Further, although a section signature stacking body is formed by
overlapping three kinds of section signatures in the
above-described first embodiment, the number (kinds) of section
signatures constituting the section signature stacking body is not
limited to the first embodiment.
In addition, for example, in order to manufacture a memo pad or a
note, a section signature stacking body may be formed by
overlapping a plurality of the same kind of section signatures.

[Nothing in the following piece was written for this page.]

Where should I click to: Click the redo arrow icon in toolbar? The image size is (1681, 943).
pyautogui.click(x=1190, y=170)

In the above-described preprocessing unit F2, the same kind of
section signatures are delivered two by two, but for example, when
the same kind of section signatures are delivered three by three,
as a section signature accumulating apparatus for processing the
section signatures delivered three by three, a section signature
accumulating apparatus 2 having three section accumulating parts
according to the second embodiment as will be described below may
be configured. Hereinafter, the section signature accumulating
apparatus 2 according to the second embodiment will be
described.
Here, FIG. 4 is a schematic front view of a section signature
accumulating apparatus 2 according to the second embodiment. FIG. 5
is a perspective view illustrating a section signature stacking
body Sa' (Sb' and Sc') formed by the section signature accumulating
apparatus 2 according to the second embodiment. Further, the
members that are the same as or similar to the section signature
accumulating apparatus 1 of the above-described first embodiment
will be denoted by the same reference numerals and a detailed
description thereof will not be repeated.

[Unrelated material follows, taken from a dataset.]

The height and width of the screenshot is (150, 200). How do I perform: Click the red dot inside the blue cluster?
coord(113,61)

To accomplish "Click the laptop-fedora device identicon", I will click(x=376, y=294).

The preprocessing unit F3 delivers the same kind of section
signatures folding-in-two in a direction perpendicular to the
carrying direction three by three. A first carrying part 10 for
receiving and carrying the section signature delivered from the
preprocessing unit F3 is the same as in the section signature
accumulating apparatus 1.
A classifying/carrying part 50 includes conveyors 51, 52, 53, and
54 and classifying units 55 and 56.
The classifying unit 55 classifies the section signatures
transported by the first carrying part 10 to the conveyor 54 or the
conveyor 51. The classifying unit 55 positions a tip end of a
wedge-shaped guide plate 55b to a lower side (a position denoted by
a solid line in FIG. 4) about a shaft of a roller 55a with a
suitable actuator (not illustrated) to guide the section signature
to the conveyor 54, and positions the tip end of the wedge-shaped
guide plate 55b to an upper side (a position denoted by a dotted
line in FIG. 4) to guide the section signature to the conveyor
51.
The conveyor 54 carries the section signature toward the
classifying unit 56, and the conveyor 51 carries the section
signature to the section signature accumulating part 31.

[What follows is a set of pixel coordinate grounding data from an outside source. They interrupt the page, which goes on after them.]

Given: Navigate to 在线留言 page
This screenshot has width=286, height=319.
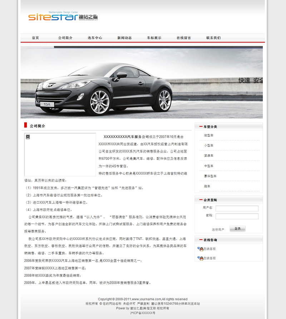Looking at the screenshot, I should point(184,38).
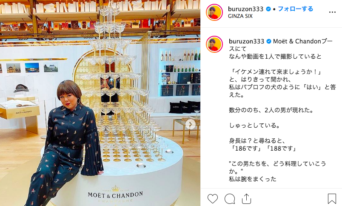Advance to the next photo with the arrow
This screenshot has height=206, width=342.
tap(191, 124)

The classifying unit 56 classifies the section signatures
transported by the conveyor 54 to the conveyor 53 or the conveyor
52. The classifying unit 56 positions a tip end of a wedge-shaped
guide plate 56b to a lower side (a position denoted by a solid line
in FIG. 4) about a shaft of a roller 56a with a suitable actuator
(not illustrated) to guide the section signature to the conveyor
53, and positions the tip end of the wedge-shaped guide plate 55b
to an upper side (a position denoted by a dotted line in FIG. 4) to
guide the section signature to the conveyor 52.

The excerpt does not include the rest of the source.